Siempre me ha fascinado imaginar aquella incierta circunstancia en
que nuestros antepasados, apenas diferentes todavía del animal,
recién nacido el lenguaje que les permitía comunicarse, empezaron,
en las cavernas, en torno a las hogueras, en noches hirvientes de
amenazas –rayos, truenos, gruñidos de las fieras–, a inventar
historias y a contárselas. Aquel fue el momento crucial de nuestro
destino, porque, en esas rondas de seres primitivos suspensos por la
voz y la fantasía del contador, comenzó la civilización, el largo
transcurrir que poco a poco nos humanizaría y nos llevaría a
inventar al individuo soberano y a desgajarlo de la tribu, la
ciencia, las artes, el derecho, la libertad, a escrutar las entrañas
de la naturaleza, del cuerpo humano, del espacio y a viajar a las
estrellas. Aquellos cuentos, fábulas, mitos, leyendas, que resonaron
por primera vez como una música nueva ante auditorios intimidados
por los misterios y peligros de un mundo donde todo era desconocido
y peligroso, debieron ser un baño refrescante, un remanso para esos
espíritus siempre en el quién vive, para los que existir quería
decir apenas comer, guarecerse de los elementos, matar y fornicar.
Desde que empezaron a soñar en colectividad, a compartir los sueños,
incitados por los contadores de cuentos, dejaron de estar atados a
la noria de la supervivencia, un remolino de quehaceres
embrutecedores, y su vida se volvió sueño, goce, fantasía y un
designio revolucionario: romper aquel confinamiento y cambiar y
mejorar, una lucha para aplacar aquellos deseos y ambiciones que en
ellos azuzaban las vidas figuradas, y la curiosidad por despejar las
incógnitas de que estaba constelado su entorno.
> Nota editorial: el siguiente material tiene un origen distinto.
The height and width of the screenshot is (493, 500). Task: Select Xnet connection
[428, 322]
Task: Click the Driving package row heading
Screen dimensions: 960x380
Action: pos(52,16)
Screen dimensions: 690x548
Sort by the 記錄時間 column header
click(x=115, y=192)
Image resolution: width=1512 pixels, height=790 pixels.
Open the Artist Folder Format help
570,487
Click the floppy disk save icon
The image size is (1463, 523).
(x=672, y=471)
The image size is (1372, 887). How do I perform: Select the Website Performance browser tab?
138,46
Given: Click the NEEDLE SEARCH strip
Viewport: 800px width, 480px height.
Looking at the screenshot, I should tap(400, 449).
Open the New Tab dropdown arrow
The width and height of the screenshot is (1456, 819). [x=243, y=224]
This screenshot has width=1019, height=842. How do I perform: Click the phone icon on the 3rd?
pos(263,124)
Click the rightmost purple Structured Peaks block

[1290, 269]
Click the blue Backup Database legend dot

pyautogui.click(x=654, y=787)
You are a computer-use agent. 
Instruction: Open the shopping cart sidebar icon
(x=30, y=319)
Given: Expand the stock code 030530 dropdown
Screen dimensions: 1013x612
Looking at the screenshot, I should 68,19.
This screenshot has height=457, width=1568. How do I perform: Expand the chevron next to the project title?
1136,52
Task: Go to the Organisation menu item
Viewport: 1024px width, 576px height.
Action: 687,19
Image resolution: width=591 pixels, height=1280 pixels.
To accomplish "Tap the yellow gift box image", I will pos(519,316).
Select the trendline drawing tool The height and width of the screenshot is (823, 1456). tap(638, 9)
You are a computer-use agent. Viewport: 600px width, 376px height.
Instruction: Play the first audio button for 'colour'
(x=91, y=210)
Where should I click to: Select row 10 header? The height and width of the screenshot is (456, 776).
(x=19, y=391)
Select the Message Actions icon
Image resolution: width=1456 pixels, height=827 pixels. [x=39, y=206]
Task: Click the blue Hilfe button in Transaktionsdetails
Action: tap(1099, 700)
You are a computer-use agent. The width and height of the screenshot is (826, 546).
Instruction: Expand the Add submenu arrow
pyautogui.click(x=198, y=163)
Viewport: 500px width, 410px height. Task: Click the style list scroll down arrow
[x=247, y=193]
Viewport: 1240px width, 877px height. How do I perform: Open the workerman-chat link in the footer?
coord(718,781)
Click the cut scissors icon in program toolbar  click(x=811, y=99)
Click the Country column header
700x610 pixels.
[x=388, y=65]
Ese proceso nunca interrumpido se enriqueció cuando nació la
escritura y las historias, además de escucharse, pudieron leerse y
alcanzaron la permanencia que les confiere la literatura. Por eso,
hay que repetirlo sin tregua hasta convencer de ello a las nuevas
generaciones: la ficción es más que un entretenimiento, más que un
ejercicio intelectual que aguza la sensibilidad y despierta el
espíritu crítico. Es una necesidad imprescindible para que la
civilización siga existiendo, renovándose y conservando en nosotros
lo mejor de lo humano. Para que no retrocedamos a la barbarie de la
incomunicación y la vida no se reduzca al pragmatismo de los
especialistas que ven las cosas en profundidad pero ignoran lo que
las rodea, precede y continúa. Para que no pasemos de servirnos de
las máquinas que inventamos a ser sus sirvientes y esclavos. Y
porque un mundo sin literatura sería un mundo sin deseos ni ideales
ni desacatos, un mundo de autómatas privados de lo que hace que el
ser humano sea de veras humano: la capacidad de salir de sí mismo y
mudarse en otro, en otros, modelados con la arcilla de nuestros
sueños.
De la caverna al rascacielos, del garrote a las armas de destrucción
masiva, de la vida tautológica de la tribu a la era de la
globalización, las ficciones de la literatura han multiplicado las
experiencias humanas, impidiendo que hombres y mujeres sucumbamos al
letargo, al ensimismamiento, a la resignación. Nada ha sembrado
tanto la inquietud, removido tanto la imaginación y los deseos, como
esa vida de mentiras que añadimos a la que tenemos gracias a la
literatura para protagonizar las grandes aventuras, las grandes
pasiones, que la vida verdadera nunca nos dará. Las mentiras de la
literatura se vuelven verdades a través de nosotros, los lectores
transformados, contaminados de anhelos y, por culpa de la ficción,
en permanente entredicho con la mediocre realidad. Hechicería que,
al ilusionarnos con tener lo que no tenemos, ser lo que no somos,
acceder a esa imposible existencia donde, como dioses paganos, nos
sentimos terrenales y eternos a la vez, la literatura introduce en
nuestros espíritus la inconformidad y la rebeldía, que están detrás
de todas las hazañas que han contribuido a disminuir la violencia en
las relaciones humanas. A disminuir la violencia, no a acabar con
ella. Porque la nuestra será siempre, por fortuna, una historia
inconclusa. Por eso tenemos que seguir soñando, leyendo y
escribiendo, la más eficaz manera que hayamos encontrado de aliviar
nuestra condición perecedera, de derrotar a la carcoma del tiempo y
de convertir en posible lo imposible.